The uterine immunological changes may be responsible for repeated implantation failure

• Published in: Journal of reproductive immunology Vol. 138; p. 103080
• Main Authors: Amjadi, Fatemehsadat, Zandieh, Zahra, Mehdizadeh, Mehdi, Aghajanpour, Samaneh, Raoufi, Ehsan, Aghamajidi, Azin, Aflatoonian, Reza
• Format: Journal Article
• Language: English
• Published: Ireland Elsevier B.V 01.04.2020
• Subjects: Endometrium; Implantation window; QPCR array; RIF; dNK; WOI; uNK; QPCR array; FSH; AMH; LH; pNK; RIF; Endometrium; Implantation window
• ISSN: 0165-0378; 1872-7603
• DOI: 10.1016/j.jri.2020.103080

•A significant proportion of couples undergoing IVF experience recurrent implantation failure (RIF).•Among all different elements that affect implantation failure, the immune system has been the most reasonable and debated.•By stimulation of immune system and initiation of humoral immunity, immunotolerance panel is completely changed in RIF.•Inflammatory responses as pNK cells, Th17 signaling pathway and TLR signaling pathway are activated in RIF patient. A significant part of couples in IVF-ICSI cycles experience Repeated Implantation Failure (RIF). Screening of the embryos with new methods like Next Generation Sequencing and arrays showed that even euploid embryos fail to implant.
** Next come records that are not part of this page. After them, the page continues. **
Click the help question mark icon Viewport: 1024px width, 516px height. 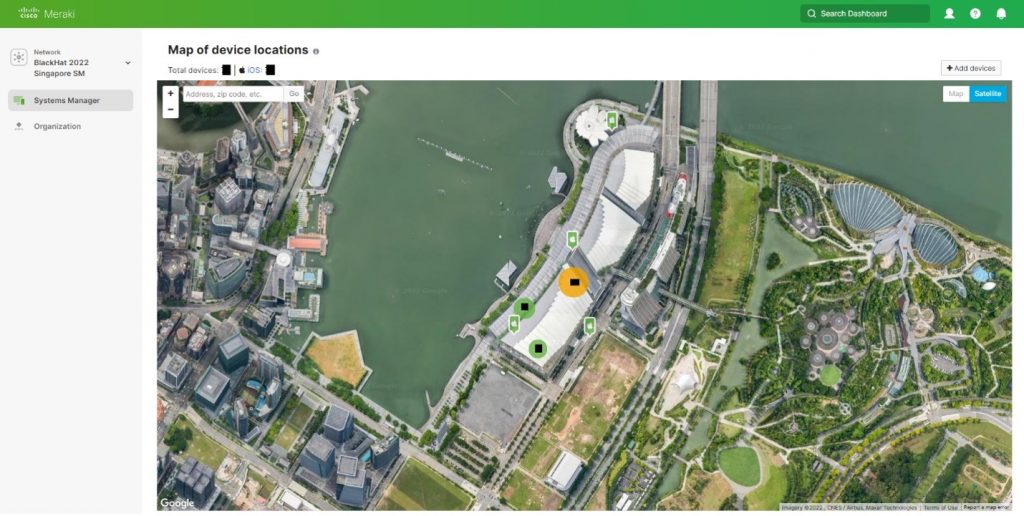[975, 14]
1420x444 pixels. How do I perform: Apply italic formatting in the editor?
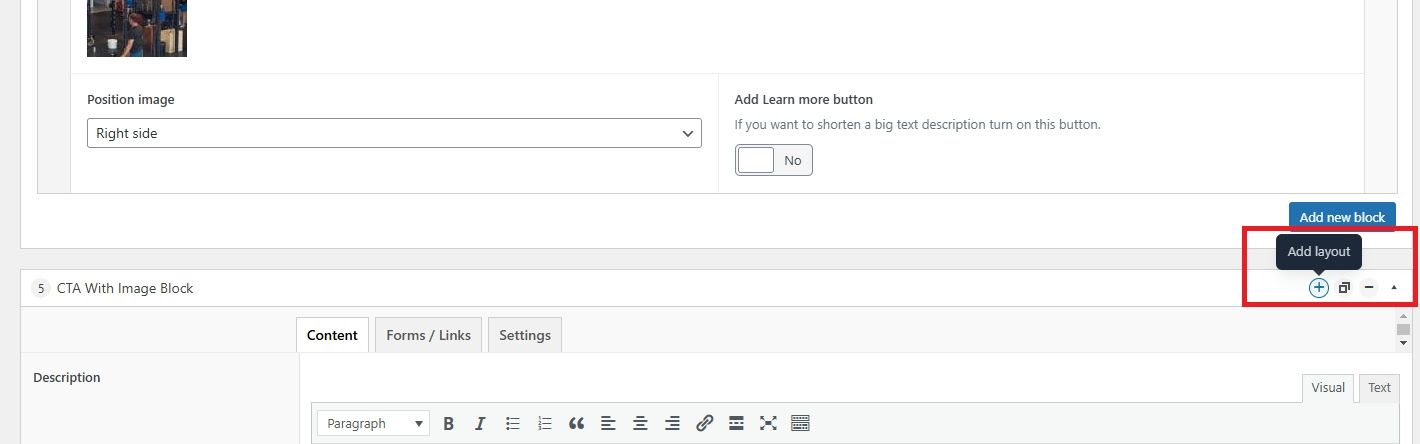point(480,423)
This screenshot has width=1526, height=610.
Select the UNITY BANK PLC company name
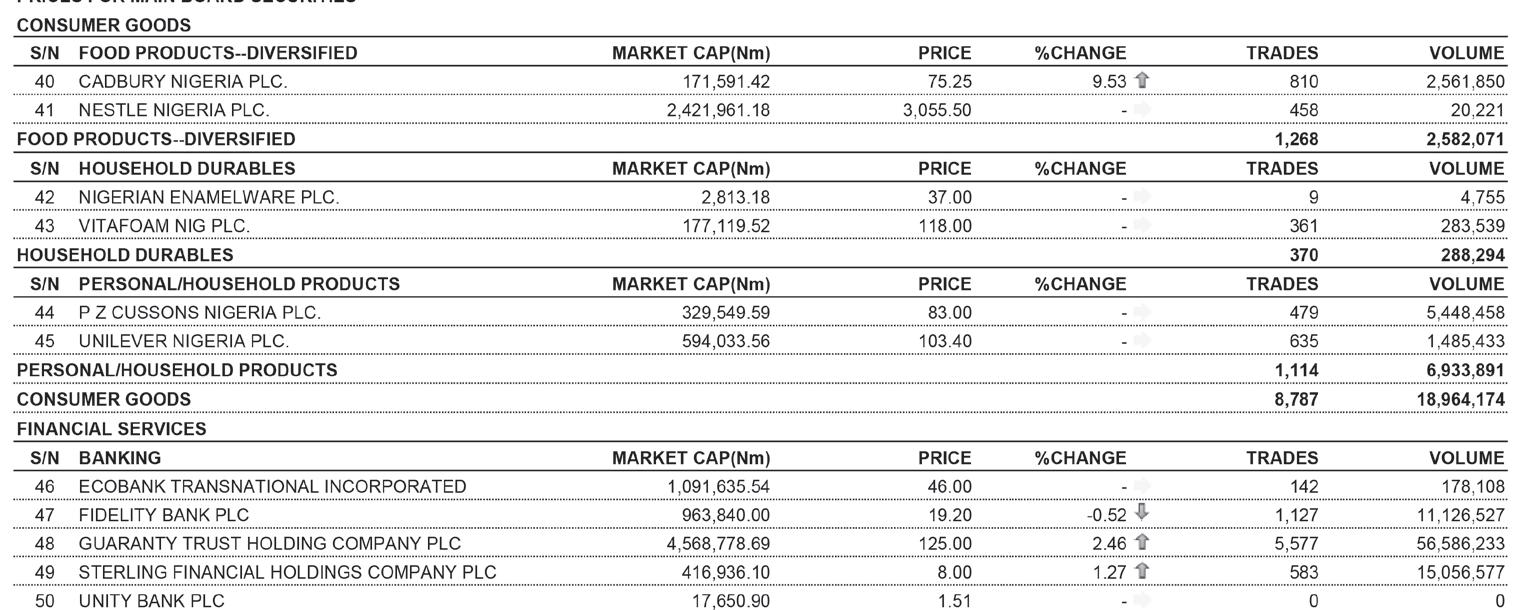[152, 601]
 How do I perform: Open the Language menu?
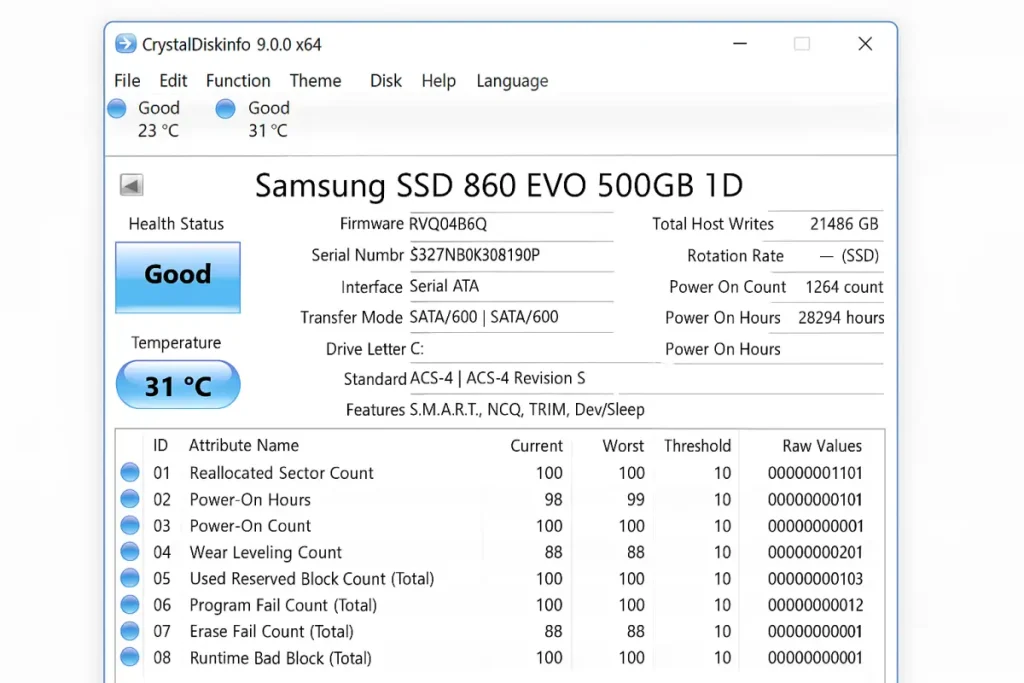click(x=512, y=81)
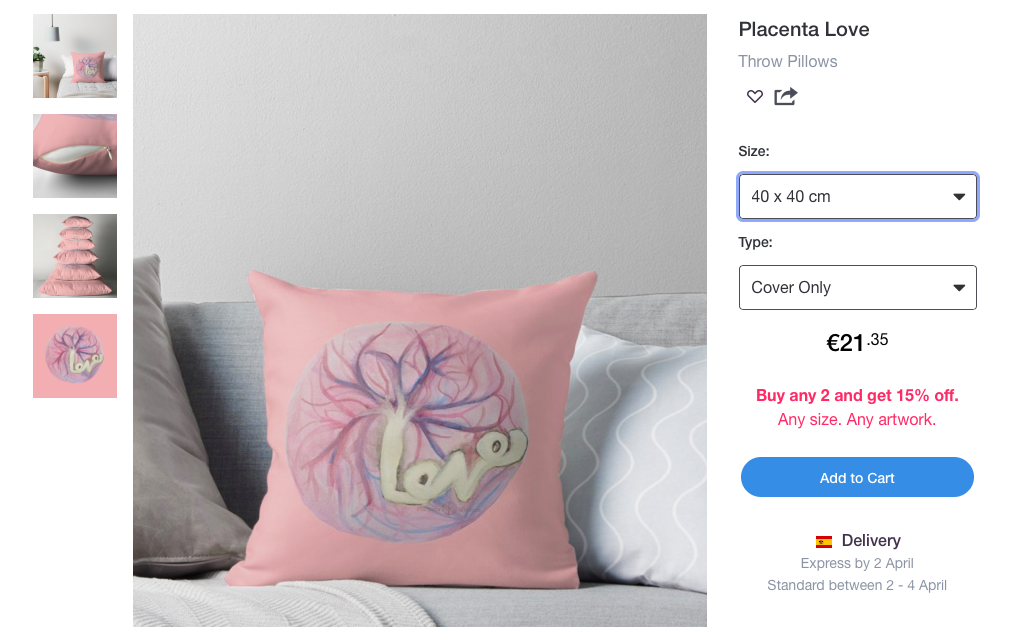This screenshot has width=1019, height=627.
Task: Select the zipper close-up thumbnail
Action: tap(75, 156)
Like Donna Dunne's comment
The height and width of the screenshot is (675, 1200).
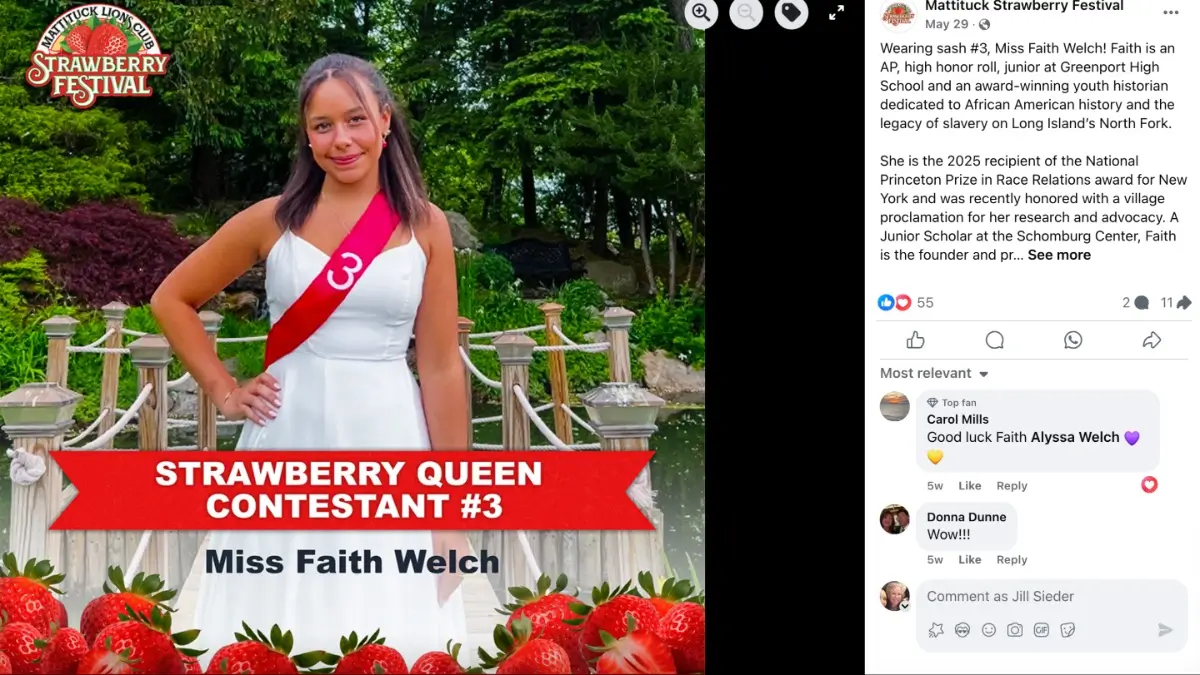tap(970, 560)
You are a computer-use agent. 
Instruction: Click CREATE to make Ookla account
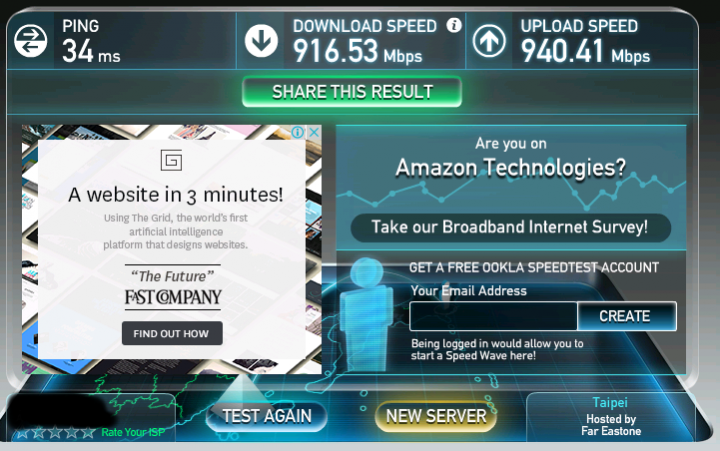point(627,316)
Immunology is a potent window maybe resolve the RIF problem. In this investigation we employed innate and adaptive immune system PCR array to compare the transcriptome profiles of endometrium in unexplained RIF and healthy fertile women. A total of 21 women were enrolled in the present study, 11women with unexplained RIF and 10 healthy fertile women. After RNA extraction and cDNA synthesis PCR array was performed using RT2 profiler PCR array human innate and adaptive immune responses kit (Qiagen, Cat.No: PAHS-052A). PCR Array data analysis identified significantly greater expression of IL6, IFNG, IL17A, IL23A, IFNA1, IFNB1, CD40 L, CCR4, CCR5, CCR6, CXR3, CCL2, IL2, TLR4, IRF3, STAT3, RAG1, IFNAR1 in unexplained RIF women than in controls (P < 0.05). However, expression of IL1B, IL8, NFKB, HLA-A, HLA-E, CD80, CD40 was significantly lower in unexplained RIF group than in controls (P < 0.05). Our results showed that modulation of immune system in RIF patient is shifted to inflammatory responses as pNK cells, Th17 signaling pathway and TLR signaling pathway are activated. So, by stimulation of immune system and initiation of humoral immune responses the panel of immunity and immunotolerance is completely changed in RIF patients comparing normal. It seems that attention to these alterations individually help physician to manage RIF patients better.